Passage provided:
════════════════════

Wal-Mart and Tesco have invested capital into India market for a while. Some people keep positive think that they can successful survive in local competitive market. But some people still keep looking this new market. No matter what difference of MNEs consideration, Invest in India seems a new trend in many industries. Based on very different opportunities and risks, what kind of strategy does Sainsbury’s can develop in India, and that is our group learning from here and concerning.
2. Company profile
Sainsbury’s is the third biggest supermarket retailer in the UK. There are more than 290 convenience stores and 502 supermarkets across the UK. According to statistic provided by Datamoniton (2010), more than 18 million customers visit Sainsbury every week. The financial performance is excellent for the past few years, as reported the pre-tax profit increased by 57.3% from £466 million in 2009 to 733 million in 2010. (Key note, 2010). Food and grocery are the main products, despite of displaying high-end products from other independent suppliers, the own brand which accounts for 40% of its sales, also showed promising driving power. Moreover, its new strategy is to develop more products of private labels and promote local organic products (GMID, 2010).
3. Macro and micro investment environment analysis
The macro and micro investment environment analysis integrated two methodologies. Basically, this report adopts Dunning’s (1988) OLI theory to critically examine Sainsbury’s ownership, location and internalization conditions in India. However, due to the limitations of OLI theory, the report also employs Porter’s diamond theory to help to give full interpretation. It would contribute to give a depth and board analysis of investment environment.
3.1 Ownership analysis
Table1. Ownership analysis
Advantages
Disadvantages
Capital advantage
High reputation for offering good quality food to customers
Low demand of electric energy
Less FDI experience in Asia
Relatively weak demand of matched customers
Low level infrastructure and poor electricity supply
In terms of Sainsbury’s ownership, there are three principal advantages.
3.1.1 Strong capital position
Sainsbury’s has stronger position that superior to the Indian local biggest retail companies. Compared Pantaloons Retail Limited, which is the biggest Indian retailer with an asset of Rs 1030.16 million, Sainsbury’s has a net current assets £4,966 million in 2010 (£1=Rs47.273, Feb, 2011) (Sainsbury’s annual report, 2010, refresh annual report, 2009-2010, Yahoo finance, n. d.). Big Bazaar and Food Bazaar, the subsidiaries of Pantaloons, are the first and second biggest retail shops in India (Techchandani, n. d.).

════════════════════

Entries:
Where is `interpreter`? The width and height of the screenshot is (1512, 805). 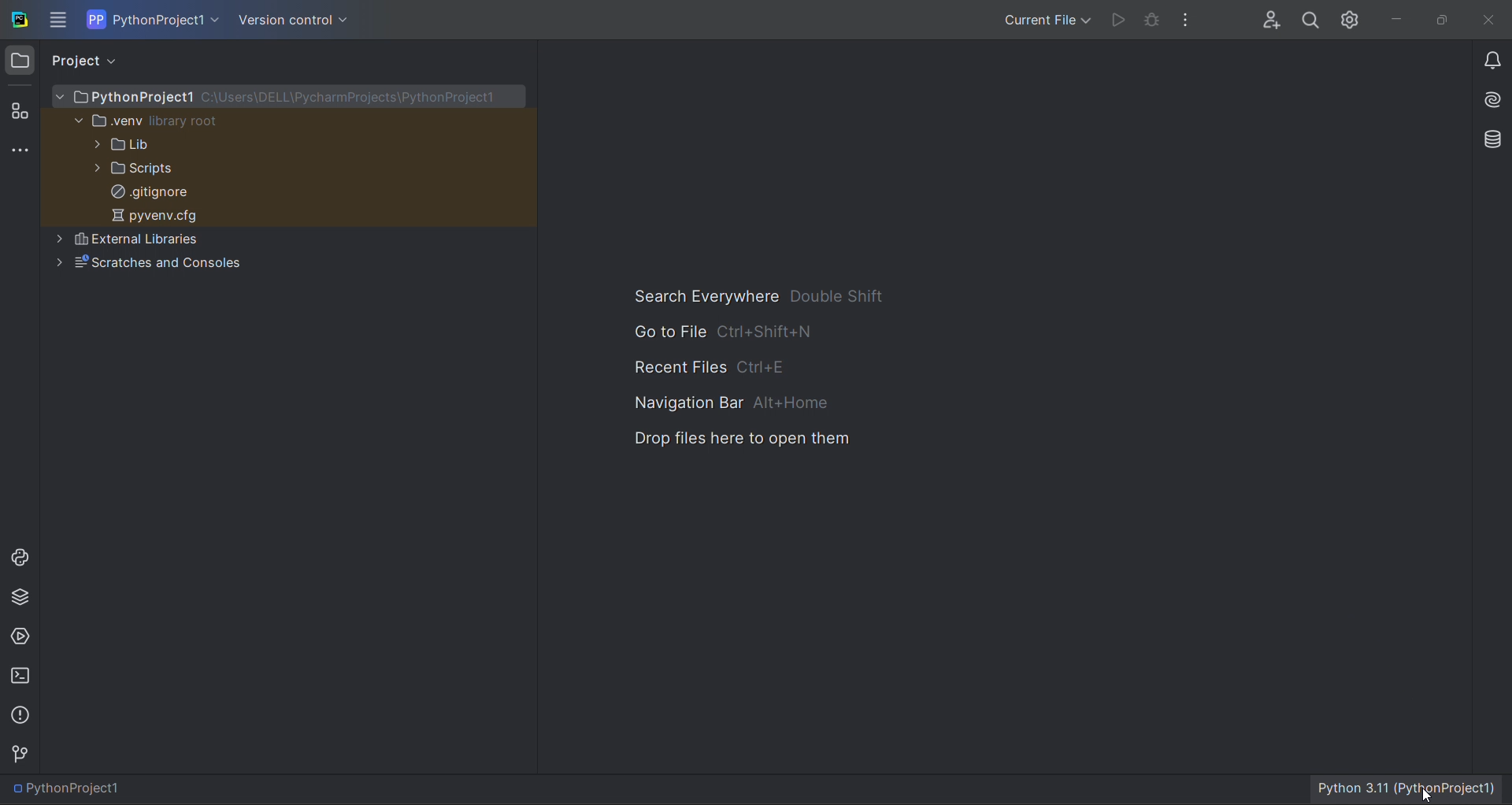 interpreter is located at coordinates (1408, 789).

════════════════════

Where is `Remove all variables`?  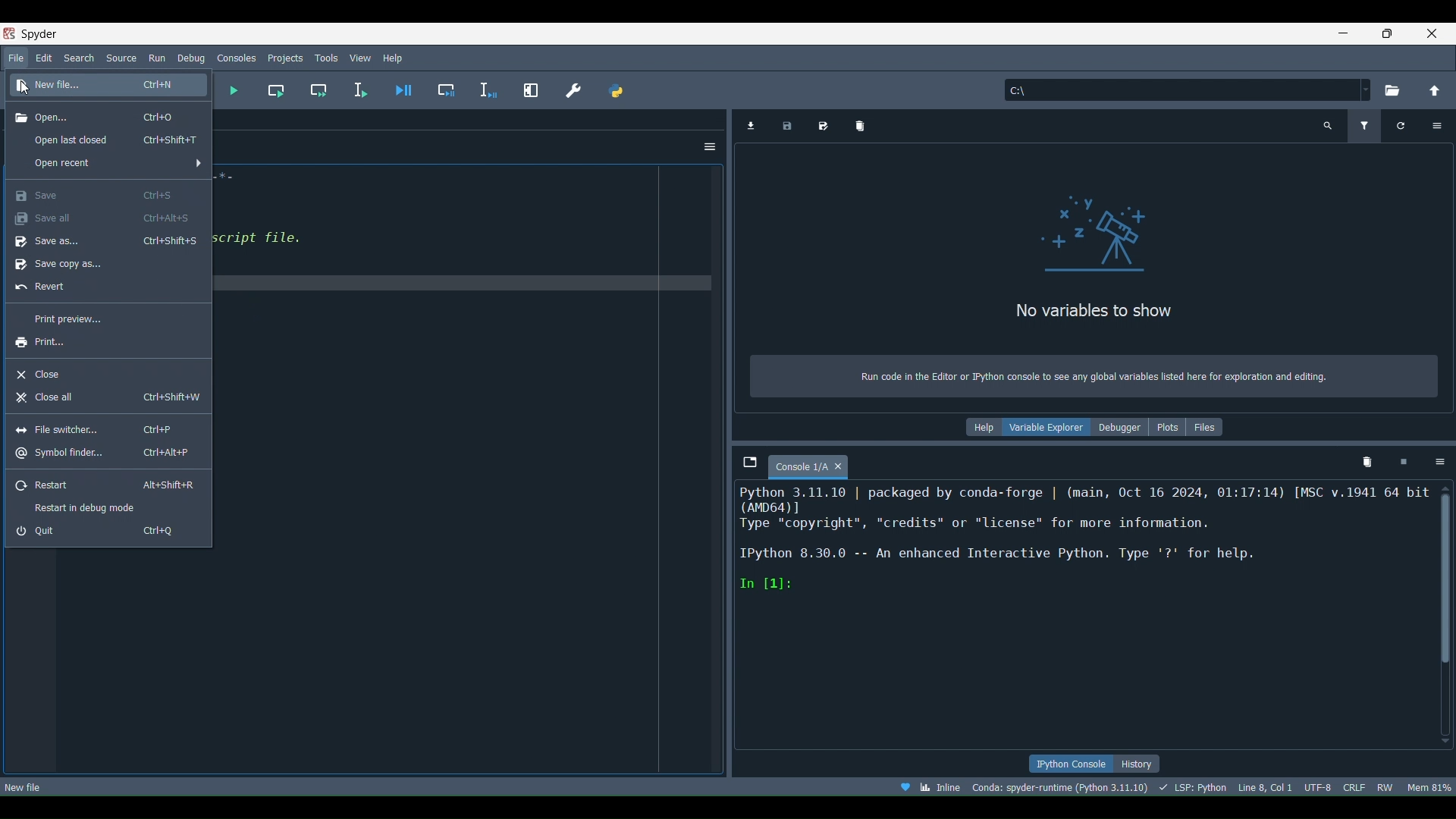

════════════════════

What is asked:
- a) Reproduce the part of the report on Sainsbury's in India starting at "3. Macro and" and ending at "three principal advantages.".
- b) Summarize the report on Sainsbury's in India in two sentences.
None of the entries are needed here.

Solutions to the problems:
- a)
3. Macro and micro investment environment analysis
The macro and micro investment environment analysis integrated two methodologies. Basically, this report adopts Dunning’s (1988) OLI theory to critically examine Sainsbury’s ownership, location and internalization conditions in India. However, due to the limitations of OLI theory, the report also employs Porter’s diamond theory to help to give full interpretation. It would contribute to give a depth and board analysis of investment environment.
3.1 Ownership analysis
Table1. Ownership analysis
Advantages
Disadvantages
Capital advantage
High reputation for offering good quality food to customers
Low demand of electric energy
Less FDI experience in Asia
Relatively weak demand of matched customers
Low level infrastructure and poor electricity supply
In terms of Sainsbury’s ownership, there are three principal advantages.

- b) Sainsbury's is the third biggest supermarket retailer in the UK, with more than 290 convenience stores and 502 supermarkets, and its pre-tax profit rose by 57.3% from 2009 to 2010. The report asks what strategy the company could develop in India, using Dunning's OLI theory along with Porter's diamond theory, and finds that Sainsbury's has a stronger capital position than Pantaloons Retail Limited, the biggest Indian retailer.